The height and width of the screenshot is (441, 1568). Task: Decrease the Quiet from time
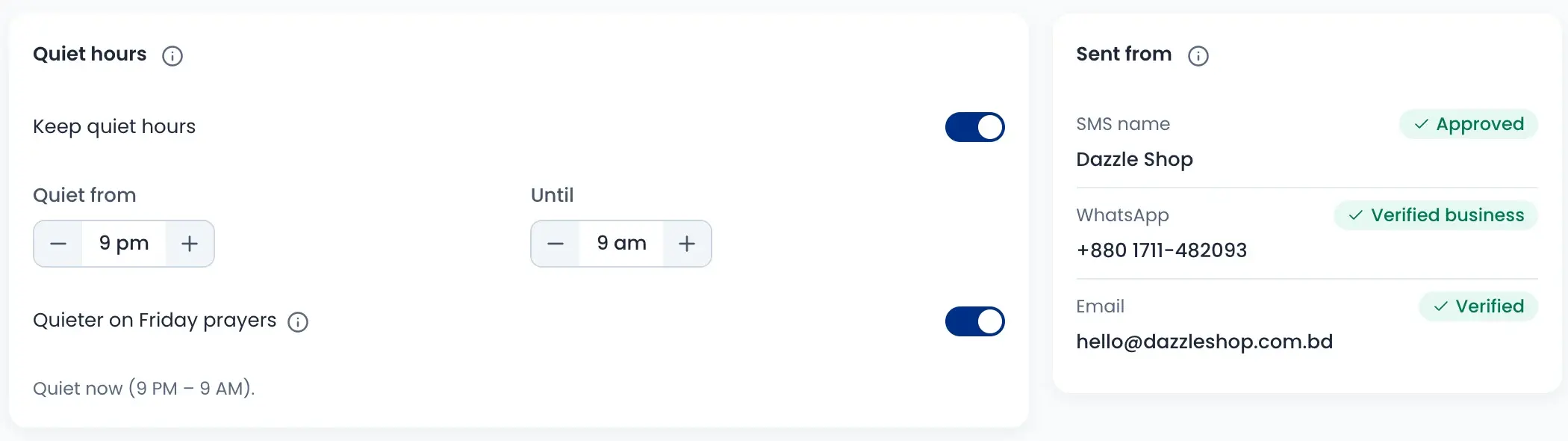coord(58,244)

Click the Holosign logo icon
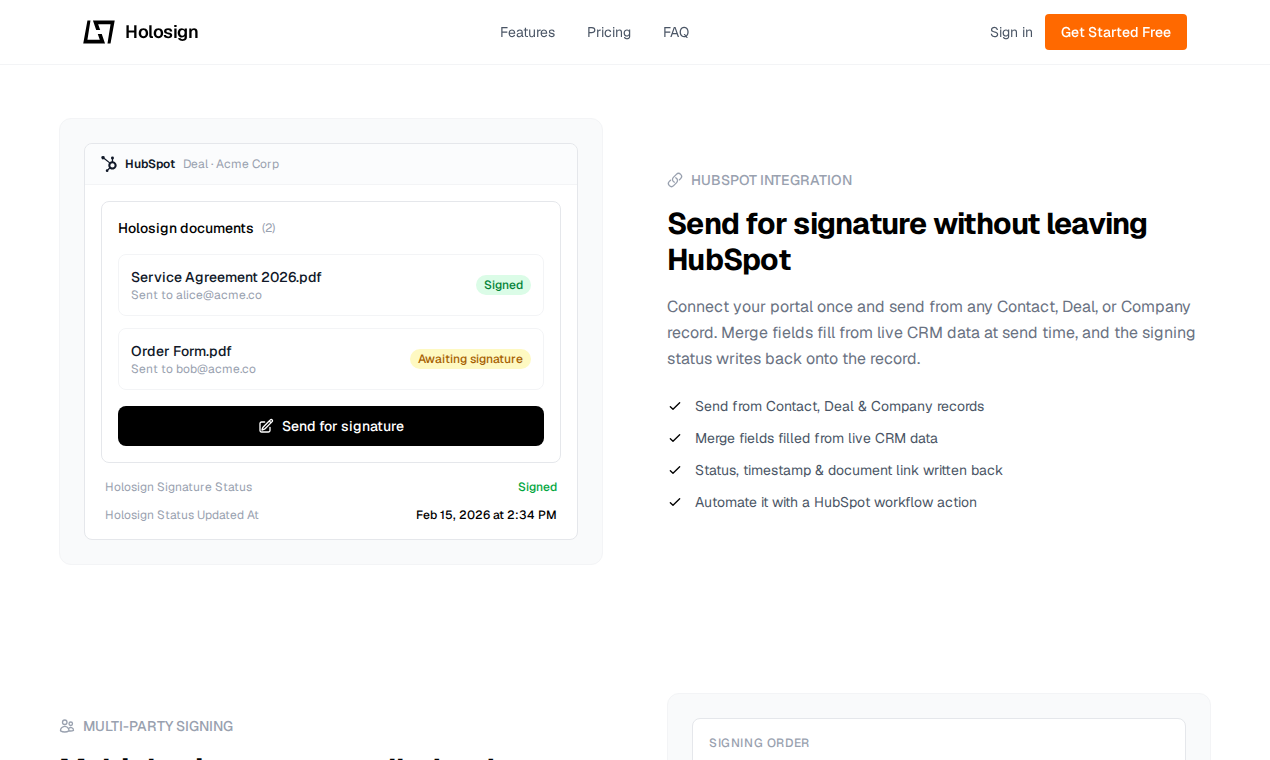(x=99, y=32)
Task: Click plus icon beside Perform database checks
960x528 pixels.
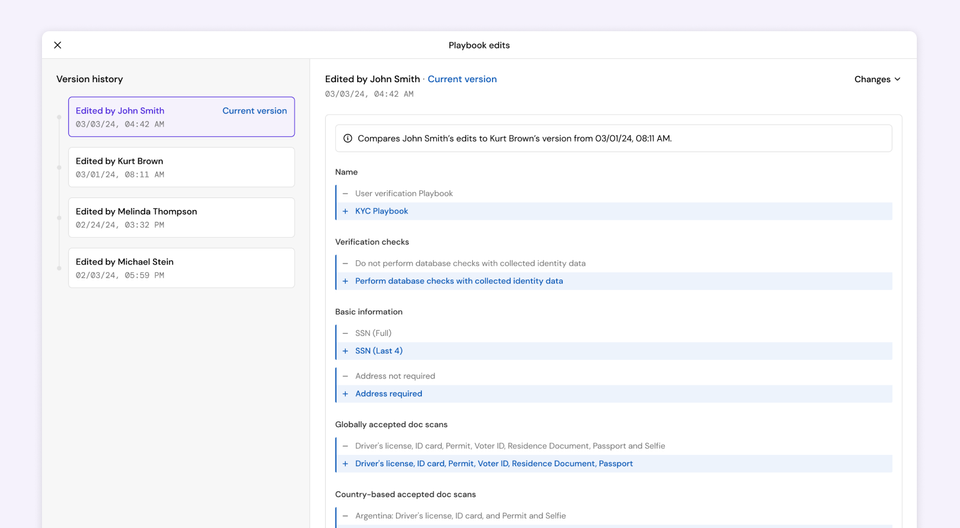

* **WHAT THE EXERCISE ASKS**: Print the records above exactly, minus pictures.

* **RESPONSE TO THIS TASK**:
The height and width of the screenshot is (441, 1568). Task: Decrease the Quiet from time
coord(58,244)

Click the Holosign logo icon
(x=99, y=32)
Task: Click plus icon beside Perform database checks
960x528 pixels.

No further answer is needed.